> [What is expected] Wherever a line holds the word "will", copy that line from the data.

BEGIN Records for processing

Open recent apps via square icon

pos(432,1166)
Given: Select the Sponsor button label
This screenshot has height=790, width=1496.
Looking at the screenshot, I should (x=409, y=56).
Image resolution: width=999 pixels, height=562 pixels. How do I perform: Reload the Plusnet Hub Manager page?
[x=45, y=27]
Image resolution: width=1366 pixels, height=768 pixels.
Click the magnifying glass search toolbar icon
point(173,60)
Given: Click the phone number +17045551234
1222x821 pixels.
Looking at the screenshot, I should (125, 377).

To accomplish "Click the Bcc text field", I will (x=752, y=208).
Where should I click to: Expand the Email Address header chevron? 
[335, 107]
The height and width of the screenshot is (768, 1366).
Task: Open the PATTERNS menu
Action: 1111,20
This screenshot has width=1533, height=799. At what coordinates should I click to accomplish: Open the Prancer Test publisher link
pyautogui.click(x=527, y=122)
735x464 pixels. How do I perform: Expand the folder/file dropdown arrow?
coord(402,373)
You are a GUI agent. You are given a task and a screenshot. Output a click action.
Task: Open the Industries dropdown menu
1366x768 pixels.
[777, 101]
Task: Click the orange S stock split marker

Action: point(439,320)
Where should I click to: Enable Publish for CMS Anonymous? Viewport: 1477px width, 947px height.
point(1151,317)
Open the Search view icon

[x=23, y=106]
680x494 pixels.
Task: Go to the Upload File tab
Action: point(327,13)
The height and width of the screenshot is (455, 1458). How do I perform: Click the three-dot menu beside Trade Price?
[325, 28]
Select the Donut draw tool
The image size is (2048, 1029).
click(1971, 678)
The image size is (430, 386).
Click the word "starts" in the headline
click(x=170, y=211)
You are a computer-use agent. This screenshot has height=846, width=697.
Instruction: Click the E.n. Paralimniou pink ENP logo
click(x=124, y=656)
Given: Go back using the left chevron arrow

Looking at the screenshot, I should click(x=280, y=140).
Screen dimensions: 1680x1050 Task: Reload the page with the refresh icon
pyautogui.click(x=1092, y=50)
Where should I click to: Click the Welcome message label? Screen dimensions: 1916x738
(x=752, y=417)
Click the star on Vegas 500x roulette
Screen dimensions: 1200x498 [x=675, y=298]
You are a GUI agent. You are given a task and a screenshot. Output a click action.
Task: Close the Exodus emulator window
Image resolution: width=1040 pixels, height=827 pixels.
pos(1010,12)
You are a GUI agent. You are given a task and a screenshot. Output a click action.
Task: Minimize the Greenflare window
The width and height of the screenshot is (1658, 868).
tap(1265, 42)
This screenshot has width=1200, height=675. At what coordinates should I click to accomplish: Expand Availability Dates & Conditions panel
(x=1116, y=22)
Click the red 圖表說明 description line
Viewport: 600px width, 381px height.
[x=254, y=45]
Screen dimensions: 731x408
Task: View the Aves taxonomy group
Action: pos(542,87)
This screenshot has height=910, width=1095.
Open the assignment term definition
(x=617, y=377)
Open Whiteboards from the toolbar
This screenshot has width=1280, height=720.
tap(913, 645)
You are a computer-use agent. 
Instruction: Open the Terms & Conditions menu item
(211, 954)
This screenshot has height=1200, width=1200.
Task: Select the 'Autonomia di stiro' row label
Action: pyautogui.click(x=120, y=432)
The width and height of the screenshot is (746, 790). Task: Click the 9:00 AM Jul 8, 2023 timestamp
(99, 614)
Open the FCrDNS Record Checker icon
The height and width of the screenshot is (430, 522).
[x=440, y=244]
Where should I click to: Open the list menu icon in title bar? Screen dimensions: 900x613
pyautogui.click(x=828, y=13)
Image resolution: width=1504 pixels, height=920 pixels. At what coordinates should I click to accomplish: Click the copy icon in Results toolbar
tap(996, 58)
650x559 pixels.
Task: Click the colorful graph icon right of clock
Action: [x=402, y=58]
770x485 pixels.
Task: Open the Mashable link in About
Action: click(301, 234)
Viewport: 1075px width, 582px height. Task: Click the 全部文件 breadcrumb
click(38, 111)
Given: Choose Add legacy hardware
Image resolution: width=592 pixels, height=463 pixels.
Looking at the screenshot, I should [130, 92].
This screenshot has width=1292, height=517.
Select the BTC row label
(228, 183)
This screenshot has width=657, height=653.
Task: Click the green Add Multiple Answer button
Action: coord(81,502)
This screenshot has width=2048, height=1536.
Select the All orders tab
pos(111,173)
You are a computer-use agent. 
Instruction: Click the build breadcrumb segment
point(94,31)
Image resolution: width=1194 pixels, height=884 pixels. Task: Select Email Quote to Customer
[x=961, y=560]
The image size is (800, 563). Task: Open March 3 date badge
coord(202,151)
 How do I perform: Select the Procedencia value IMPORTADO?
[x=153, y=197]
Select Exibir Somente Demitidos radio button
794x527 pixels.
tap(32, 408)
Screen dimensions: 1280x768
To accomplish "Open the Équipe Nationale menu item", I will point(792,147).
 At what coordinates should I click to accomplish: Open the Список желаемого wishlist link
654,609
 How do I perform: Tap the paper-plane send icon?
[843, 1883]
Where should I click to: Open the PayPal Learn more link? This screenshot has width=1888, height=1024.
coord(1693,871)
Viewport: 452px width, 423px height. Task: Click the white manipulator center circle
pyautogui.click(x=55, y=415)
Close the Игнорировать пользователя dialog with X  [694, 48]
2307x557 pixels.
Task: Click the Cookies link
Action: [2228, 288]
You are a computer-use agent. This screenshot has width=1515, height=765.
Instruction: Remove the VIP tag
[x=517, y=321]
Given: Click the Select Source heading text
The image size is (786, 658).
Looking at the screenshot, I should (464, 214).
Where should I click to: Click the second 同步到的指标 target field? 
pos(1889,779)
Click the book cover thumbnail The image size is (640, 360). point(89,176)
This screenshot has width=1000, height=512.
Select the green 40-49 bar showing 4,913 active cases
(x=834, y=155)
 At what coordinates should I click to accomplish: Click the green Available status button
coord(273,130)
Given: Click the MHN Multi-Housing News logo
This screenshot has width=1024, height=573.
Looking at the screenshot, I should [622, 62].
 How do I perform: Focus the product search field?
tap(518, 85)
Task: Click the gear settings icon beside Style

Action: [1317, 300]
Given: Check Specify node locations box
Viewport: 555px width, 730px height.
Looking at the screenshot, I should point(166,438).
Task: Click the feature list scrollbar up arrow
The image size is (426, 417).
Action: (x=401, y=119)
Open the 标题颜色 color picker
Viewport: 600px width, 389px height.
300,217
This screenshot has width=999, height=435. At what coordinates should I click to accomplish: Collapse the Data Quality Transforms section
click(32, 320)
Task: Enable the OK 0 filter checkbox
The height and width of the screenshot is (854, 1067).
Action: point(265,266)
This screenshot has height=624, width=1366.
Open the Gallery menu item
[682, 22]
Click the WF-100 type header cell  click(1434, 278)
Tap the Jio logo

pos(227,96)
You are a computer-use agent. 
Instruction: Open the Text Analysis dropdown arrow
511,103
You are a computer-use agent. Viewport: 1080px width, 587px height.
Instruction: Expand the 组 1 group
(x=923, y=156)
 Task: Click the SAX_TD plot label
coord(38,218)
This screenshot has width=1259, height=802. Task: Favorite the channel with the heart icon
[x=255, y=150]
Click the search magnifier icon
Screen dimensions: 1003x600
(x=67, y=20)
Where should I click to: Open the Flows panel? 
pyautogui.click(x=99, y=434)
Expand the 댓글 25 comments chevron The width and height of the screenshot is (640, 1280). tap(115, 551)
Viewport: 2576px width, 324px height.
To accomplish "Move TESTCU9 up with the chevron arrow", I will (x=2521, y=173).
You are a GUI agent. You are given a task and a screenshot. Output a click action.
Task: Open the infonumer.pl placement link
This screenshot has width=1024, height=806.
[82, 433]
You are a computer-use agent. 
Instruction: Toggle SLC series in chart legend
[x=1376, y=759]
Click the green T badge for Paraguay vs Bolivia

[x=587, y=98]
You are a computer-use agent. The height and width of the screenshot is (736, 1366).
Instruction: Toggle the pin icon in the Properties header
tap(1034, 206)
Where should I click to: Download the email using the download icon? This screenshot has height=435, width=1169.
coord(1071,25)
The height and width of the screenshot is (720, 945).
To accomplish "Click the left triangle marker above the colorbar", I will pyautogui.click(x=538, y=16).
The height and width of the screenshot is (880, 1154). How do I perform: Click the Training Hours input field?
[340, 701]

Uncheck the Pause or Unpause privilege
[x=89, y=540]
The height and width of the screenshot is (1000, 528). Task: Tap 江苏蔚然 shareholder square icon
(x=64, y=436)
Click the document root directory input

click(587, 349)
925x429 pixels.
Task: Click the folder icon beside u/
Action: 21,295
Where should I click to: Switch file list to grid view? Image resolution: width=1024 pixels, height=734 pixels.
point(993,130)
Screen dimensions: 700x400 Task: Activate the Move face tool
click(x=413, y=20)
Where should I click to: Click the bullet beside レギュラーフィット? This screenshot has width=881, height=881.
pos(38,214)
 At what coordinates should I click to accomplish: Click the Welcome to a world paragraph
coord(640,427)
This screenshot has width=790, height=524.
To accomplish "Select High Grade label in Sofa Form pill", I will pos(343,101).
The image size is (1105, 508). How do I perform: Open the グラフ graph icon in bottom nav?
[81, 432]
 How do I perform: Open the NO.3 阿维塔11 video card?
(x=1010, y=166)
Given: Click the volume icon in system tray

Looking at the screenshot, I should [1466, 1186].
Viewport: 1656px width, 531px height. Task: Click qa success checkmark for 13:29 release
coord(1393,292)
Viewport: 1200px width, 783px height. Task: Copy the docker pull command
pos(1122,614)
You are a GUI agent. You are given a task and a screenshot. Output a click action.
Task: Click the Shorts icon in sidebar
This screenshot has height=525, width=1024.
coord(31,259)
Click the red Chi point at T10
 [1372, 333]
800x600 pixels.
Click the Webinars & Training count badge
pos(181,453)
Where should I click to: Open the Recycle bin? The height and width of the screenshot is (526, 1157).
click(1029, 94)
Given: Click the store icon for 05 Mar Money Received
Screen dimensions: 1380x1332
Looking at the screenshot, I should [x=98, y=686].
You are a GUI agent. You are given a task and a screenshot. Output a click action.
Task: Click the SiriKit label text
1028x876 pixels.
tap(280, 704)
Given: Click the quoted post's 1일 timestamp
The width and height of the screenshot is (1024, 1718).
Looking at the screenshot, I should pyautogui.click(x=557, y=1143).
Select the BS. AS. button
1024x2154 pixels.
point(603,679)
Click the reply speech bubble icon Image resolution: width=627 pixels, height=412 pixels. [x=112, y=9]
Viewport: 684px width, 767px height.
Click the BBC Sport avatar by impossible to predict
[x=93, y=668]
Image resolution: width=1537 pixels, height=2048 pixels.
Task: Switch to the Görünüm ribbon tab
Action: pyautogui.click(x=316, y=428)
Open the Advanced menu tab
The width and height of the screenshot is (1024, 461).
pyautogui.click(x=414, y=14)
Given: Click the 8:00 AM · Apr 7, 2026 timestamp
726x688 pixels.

END Records for processing

> [Response to the exercise]
To accomplish "Click the Bcc text field", I will (x=752, y=208).
To accomplish "Open the Équipe Nationale menu item", I will point(792,147).
To accomplish "Move TESTCU9 up with the chevron arrow", I will (x=2521, y=173).
To accomplish "Click the left triangle marker above the colorbar", I will pyautogui.click(x=538, y=16).
To accomplish "Select High Grade label in Sofa Form pill", I will pos(343,101).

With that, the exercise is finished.